▶ **TESTO**:
__________________________________________________
D’altro canto, Eddie, di carattere introverso e da sempre distante da questi aspetti, restava concentrato sul suo obiettivo, visualizzandolo come se fosse già realtà. Per quel sogno aveva dedicato tutto sé stesso, decidendo persino di abbandonare la scuola pur di restare vicino all’oceano. Una scelta perseguita nonostante il parere contrario di papà Sol, ex militare, e mamma Henrietta, casalinga con la capacità di zittire tutti con una sola occhiata. Ma per lui andava bene lavorare in un conservificio di ananas a Oahu. Così facendo, e con un risparmio pianificato come fosse un business plan, avrebbe potuto acquistare quello splendido longboard rosso che ogni giorno ammirava nella vetrina del negozio di Jack Shipley, l’Hobie Surf Shop. Disegnata dallo shaper Dick Brewer, appariva agli occhi di Eddie come lo strumento – no, definiamolo compagno – che gli avrebbe permesso di surfare le grandi onde della North Shore, così pericolose e allo stesso tempo estremamente seduttive, irresistibili agli occhi dei surfisti più audaci.
Eddie Aikau imparava da pionieri come John Kelly, George Downing, Greg Noll, Pat Curren, Peter Cole e Fred Van Dyke. Molto tempo dopo la frase “Eddie Would Go” avrebbe significato qualcosa di immenso, ma in quel momento, pensiamoci, si trattava solo di un ragazzo con grandi aspirazioni e un budget a dir poco limitato. Alla fine, convinto del talento del figlio, fu papà Sol a recarsi all’Hobie Surf Shop, per poi iniziare una contrattazione con lo stesso Shipley allo scopo di acquistare il famoso longboard rosso. Puntò sulla pubblicità che Eddie poteva promettere, cercando in prima persona di assicurare al figlio un supporto il più vicino possibile a quello degli altri competitor. Molti surfisti haole avevano sponsorizzazioni che gli garantivano attrezzature, surftrip, assistenza nella preparazione. Per gli Aikau, a causa dei problemi economici, questo non era possibile. E così, ancora una volta (se pensiamo alle difficoltà del trasferimento da Maui a Oahu per cercare lavoro), il “clan” Aikau cercò di superare l’ostacolo chiudendosi a riccio e restando unito. Il militaresco Sol, che manteneva la famiglia guidando camion, dimostrò di credere fortemente in Eddie e di sostenerlo con un’intensità rara. Shipley fu così convinto ad accettare un rischio. E alla fine il longboard rosso finì nelle mani del giovane Aikau.
__________________________________________________
▶ **DATI FORNITI**:
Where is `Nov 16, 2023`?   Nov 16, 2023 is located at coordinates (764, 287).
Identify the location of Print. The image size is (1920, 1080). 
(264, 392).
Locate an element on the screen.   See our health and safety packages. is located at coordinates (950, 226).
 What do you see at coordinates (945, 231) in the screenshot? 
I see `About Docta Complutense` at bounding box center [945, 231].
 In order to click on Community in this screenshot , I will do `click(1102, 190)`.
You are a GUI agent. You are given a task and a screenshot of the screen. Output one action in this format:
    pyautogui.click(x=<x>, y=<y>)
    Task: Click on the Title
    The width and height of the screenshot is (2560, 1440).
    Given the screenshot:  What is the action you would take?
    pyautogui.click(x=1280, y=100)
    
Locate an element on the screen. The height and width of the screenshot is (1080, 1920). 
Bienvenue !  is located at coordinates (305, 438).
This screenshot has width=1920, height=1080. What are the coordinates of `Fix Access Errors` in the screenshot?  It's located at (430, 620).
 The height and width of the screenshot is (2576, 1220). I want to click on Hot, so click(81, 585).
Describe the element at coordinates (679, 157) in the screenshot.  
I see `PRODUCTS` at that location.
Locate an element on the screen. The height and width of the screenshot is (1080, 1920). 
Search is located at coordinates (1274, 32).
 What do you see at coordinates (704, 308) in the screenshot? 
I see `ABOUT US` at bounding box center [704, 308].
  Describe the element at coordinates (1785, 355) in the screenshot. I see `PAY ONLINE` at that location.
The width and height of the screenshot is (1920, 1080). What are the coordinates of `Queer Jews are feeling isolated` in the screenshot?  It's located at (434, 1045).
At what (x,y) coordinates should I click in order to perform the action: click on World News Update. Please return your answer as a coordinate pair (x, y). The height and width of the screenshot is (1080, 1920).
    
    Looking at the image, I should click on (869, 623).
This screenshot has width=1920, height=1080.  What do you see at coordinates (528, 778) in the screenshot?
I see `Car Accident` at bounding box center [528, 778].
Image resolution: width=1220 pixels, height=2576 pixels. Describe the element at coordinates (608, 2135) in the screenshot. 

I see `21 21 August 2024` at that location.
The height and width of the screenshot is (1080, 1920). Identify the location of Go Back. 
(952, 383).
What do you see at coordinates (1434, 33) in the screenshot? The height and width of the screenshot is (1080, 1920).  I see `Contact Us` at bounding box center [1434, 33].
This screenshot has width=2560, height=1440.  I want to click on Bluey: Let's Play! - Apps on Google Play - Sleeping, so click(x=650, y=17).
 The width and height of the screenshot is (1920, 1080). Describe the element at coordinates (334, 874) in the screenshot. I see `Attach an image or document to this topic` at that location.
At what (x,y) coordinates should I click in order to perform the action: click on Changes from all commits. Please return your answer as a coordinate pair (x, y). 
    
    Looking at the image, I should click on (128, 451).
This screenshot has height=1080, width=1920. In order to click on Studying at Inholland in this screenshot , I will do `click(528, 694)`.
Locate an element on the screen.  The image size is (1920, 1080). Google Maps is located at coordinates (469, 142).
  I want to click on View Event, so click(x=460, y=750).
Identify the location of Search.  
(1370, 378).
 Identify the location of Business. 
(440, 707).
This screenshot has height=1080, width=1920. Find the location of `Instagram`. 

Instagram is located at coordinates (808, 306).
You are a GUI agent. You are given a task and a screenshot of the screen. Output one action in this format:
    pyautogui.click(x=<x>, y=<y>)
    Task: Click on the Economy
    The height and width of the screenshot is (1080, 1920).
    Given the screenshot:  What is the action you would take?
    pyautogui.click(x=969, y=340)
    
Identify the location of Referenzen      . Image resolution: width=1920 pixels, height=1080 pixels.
__________________________________________________
▶ **ELENCO DEI COMPITI**:
#1 Secondo il testo su Eddie Aikau, come manteneva la famiglia papà Sol?
#2 Trascrivi senza modifiche le righe dei record partendo dall'inizio dei record e arrivando alla riga che contiene "coordinates (950, 226).", quest'ultima compresa.

▶ **RISPOSTE ATTESE**:
#1 Guidava camion.

#2
Where is `Nov 16, 2023`?   Nov 16, 2023 is located at coordinates (764, 287).
Identify the location of Print. The image size is (1920, 1080). 
(264, 392).
Locate an element on the screen.   See our health and safety packages. is located at coordinates (950, 226).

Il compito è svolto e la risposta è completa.